И не получится. По той простой причине, что в результате завершившихся экономических реформ был создан агрегат, который такого рода задачи решать не пригоден. Реформаторы воплотили в жизнь неолиберальную модель экономики, которая разработана для совершенно других целей, а потому не имеет в своем составе механизмов, которые обеспечивали бы экономический рост или структурную трансформацию. Как танк, который хотя и имеет сходные с трактором элементы конструкции, тем не менее, для пахотных работ никак не приспособлен.

Любое общество имеет две сферы деятельности – внутреннюю и внешнюю. Как следствие, обществу требуется проводить две политики, объектами которых являются разные по качеству субъекты – собственное население и прочие народы. Поэтому агрегаты, обеспечивающие достижение целей разных политик, имеют принципиально разную конструкцию и отнюдь не взаимозаменяемы.

В качестве примера агрегата внешней политики можно привести гаубицу. Которая стоит на своей территории, тогда как посылаемые ею снаряды взрываются на вражеской. Неолиберальная модель экономики является аналогом гаубицы – предназначена для деятельности общества на мировом рынке. А потому использовать ее в качестве агрегата управления национальной экономикой так же разумно, как обстреливать из гаубицы собственные тылы.

 

Отличие неолиберализма от некогда воспетой М. Вебером протестантской модели экономики заключается в нравственной ориентации субъектов экономической деятельности. Протестантизм ориентировал субъектов экономики на производительную деятельность, результатом которой и могло быть «честное богатство». Потому что доход от производительной деятельности – собственный овеществленный труд, вложенный в состав стоимости товара.

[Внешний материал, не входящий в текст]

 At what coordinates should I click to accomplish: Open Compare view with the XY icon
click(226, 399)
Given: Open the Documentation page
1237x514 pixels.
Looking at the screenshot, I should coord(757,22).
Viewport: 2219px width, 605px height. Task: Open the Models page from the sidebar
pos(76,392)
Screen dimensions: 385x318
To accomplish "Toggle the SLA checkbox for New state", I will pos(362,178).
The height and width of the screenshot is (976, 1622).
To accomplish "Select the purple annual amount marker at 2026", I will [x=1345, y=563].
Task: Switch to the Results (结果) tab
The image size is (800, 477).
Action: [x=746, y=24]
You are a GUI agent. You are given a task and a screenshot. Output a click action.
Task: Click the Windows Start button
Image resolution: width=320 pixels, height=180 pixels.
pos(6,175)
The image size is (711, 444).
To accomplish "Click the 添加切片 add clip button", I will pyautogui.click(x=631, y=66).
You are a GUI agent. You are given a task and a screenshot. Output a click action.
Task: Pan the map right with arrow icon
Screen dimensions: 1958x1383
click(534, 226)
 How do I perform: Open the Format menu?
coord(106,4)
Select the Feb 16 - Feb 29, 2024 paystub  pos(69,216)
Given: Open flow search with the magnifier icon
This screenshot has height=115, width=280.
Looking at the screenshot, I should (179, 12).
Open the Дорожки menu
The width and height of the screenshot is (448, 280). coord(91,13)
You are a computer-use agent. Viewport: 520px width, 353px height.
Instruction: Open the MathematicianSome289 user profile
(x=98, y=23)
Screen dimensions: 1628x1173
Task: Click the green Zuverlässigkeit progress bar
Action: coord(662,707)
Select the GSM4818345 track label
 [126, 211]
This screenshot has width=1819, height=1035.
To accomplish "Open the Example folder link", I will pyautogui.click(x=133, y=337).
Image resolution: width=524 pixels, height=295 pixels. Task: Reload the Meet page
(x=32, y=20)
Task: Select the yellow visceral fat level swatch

Неолиберализм эту «химеру нравственности» выбросил на свалку и провозгласил «честным» любое богатство, полученное без прямого нарушения «десяти заповедей» в их первой библейской редакции. В результате идеальной с точки зрения либерализма стала спекулятивная деятельность. Доход от спекуляций – чей-то овеществленный труд. Так как курсовая разница, которая и представляет собой спекулятивный доход, возникает без вложения труда того, кто ее получает. Поэтому спекуляции обеспечивают прибыль не в результате создания товаров, а путем перераспределения чужого дохода. Закон сохранения вещества в экономике действует так же, как и во всей природе. Так что если кто-то «зарабатывает» на бирже, то его доход не возникает «из ничего», а лишь покидает чей-то карман.

Спекуляции, вследствие своей низких расходов на их осуществление, более выгодны в сравнении с любым производством. Как любая деятельность по перераспределению чужих доходов. Поэтому на бирже «играют», а не «трудятся». И если в протестантской модели спекуляции представляли собой неизбежное зло, а спекулянты имели статус «санитаров леса», очищающих экономическую среду от слабых субъектов, то неолиберализм объявил спекуляции самым эффективным видом бизнеса.

Фондовые пузыри надуваются отнюдь не сами собой. И потому вовсе не являются результатом неуправляемой деятельности «стихийных рыночных сил». Надувание фондового пузыря – первая фаза цикла неолиберального экономического процесса. В котором национальная экономика засасывает в себя финансовые ресурсы нерезидентов. Процесс инициируют резиденты – создают ажиотаж на спекулятивном рынке на который, как бабочки на свет лампы, начинают слетаться заграничные «инвесторы». Вторая фаза цикла представляет собой операцию по управляемому сдуванию пузыря. В результате которого пришедшие «постричь» сами оказываются «постриженными».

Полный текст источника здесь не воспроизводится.